On August 7, 1864, Grant appointed Sheridan commander of the Army of the Shenandoah, putting him in charge of carrying out the scorched-earth strategy in the region. He directed Sheridan to deny the productive agricultural products of Virginia to Confederate troops. Grant told Sheridan, “Give the enemy no rest. . . . Do all the damage to railroads and crops you can. Carry off stock of all description, and Negroes, so as to prevent planting. If the war is to last another year, we want the Shenandoah Valley to remain a barren waste.”
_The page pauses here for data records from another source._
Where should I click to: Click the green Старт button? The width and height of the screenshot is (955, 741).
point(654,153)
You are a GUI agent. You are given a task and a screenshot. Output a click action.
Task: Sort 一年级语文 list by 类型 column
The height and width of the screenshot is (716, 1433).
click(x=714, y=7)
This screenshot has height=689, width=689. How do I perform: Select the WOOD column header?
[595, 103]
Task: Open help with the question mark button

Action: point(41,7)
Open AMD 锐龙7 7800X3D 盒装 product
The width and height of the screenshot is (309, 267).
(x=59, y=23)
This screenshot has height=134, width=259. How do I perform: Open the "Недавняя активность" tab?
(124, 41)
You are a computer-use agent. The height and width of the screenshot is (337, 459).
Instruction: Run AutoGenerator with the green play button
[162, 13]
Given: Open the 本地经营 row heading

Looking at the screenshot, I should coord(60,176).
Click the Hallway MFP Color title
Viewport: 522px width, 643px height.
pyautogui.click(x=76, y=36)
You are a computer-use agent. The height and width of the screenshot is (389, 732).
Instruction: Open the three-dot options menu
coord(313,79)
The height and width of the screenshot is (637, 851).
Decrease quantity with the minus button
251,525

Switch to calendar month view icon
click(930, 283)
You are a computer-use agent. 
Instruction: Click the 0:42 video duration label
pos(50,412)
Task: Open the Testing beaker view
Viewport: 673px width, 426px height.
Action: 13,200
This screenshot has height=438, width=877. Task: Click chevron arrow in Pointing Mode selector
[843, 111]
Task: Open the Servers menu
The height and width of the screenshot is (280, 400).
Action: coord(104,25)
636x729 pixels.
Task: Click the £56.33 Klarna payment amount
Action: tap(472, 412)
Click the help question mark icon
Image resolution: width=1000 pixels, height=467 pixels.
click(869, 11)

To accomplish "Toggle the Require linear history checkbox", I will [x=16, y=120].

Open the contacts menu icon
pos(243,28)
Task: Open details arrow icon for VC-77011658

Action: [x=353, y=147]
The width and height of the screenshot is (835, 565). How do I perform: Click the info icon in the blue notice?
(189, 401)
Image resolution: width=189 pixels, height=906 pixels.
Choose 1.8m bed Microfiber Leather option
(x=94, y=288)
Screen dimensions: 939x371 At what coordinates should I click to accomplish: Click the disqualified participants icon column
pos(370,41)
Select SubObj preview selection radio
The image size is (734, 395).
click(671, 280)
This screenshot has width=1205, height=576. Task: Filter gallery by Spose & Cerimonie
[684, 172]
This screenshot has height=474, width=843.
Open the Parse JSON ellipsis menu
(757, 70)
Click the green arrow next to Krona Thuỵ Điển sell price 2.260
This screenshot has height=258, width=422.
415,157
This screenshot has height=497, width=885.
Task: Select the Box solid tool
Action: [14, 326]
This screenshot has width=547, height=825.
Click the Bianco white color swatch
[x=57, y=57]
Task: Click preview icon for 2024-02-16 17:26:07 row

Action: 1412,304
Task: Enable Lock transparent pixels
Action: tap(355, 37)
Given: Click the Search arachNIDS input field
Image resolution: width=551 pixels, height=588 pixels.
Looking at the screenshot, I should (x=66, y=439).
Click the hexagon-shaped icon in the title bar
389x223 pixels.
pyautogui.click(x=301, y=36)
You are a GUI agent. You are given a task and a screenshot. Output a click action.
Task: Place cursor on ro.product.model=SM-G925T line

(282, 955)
Sheridan began the punitive economic operations of his mission in late September 1864, sending his cavalry ranging wide over four hundred miles to destroy livestock and provisions and to burn barns, mills, factories, and railroads. Sheridan’s cavalry and troops performed their assigned tasks relentlessly and thoroughly—denying the Southern army a base and bringing the war home to the Southern civilian population of the Shenandoah Valley. At the same time, Sheridan remained mindful of Lincoln’s mandate to do no bodily harm to the civilian population. Lincoln congratulated Sheridan in a letter on October 22, 1864: “With great pleasure I tender to you and your brave army, the thanks of the nation, and my own personal admiration and gratitude, for the month’s operation in the Shenandoah Valley.”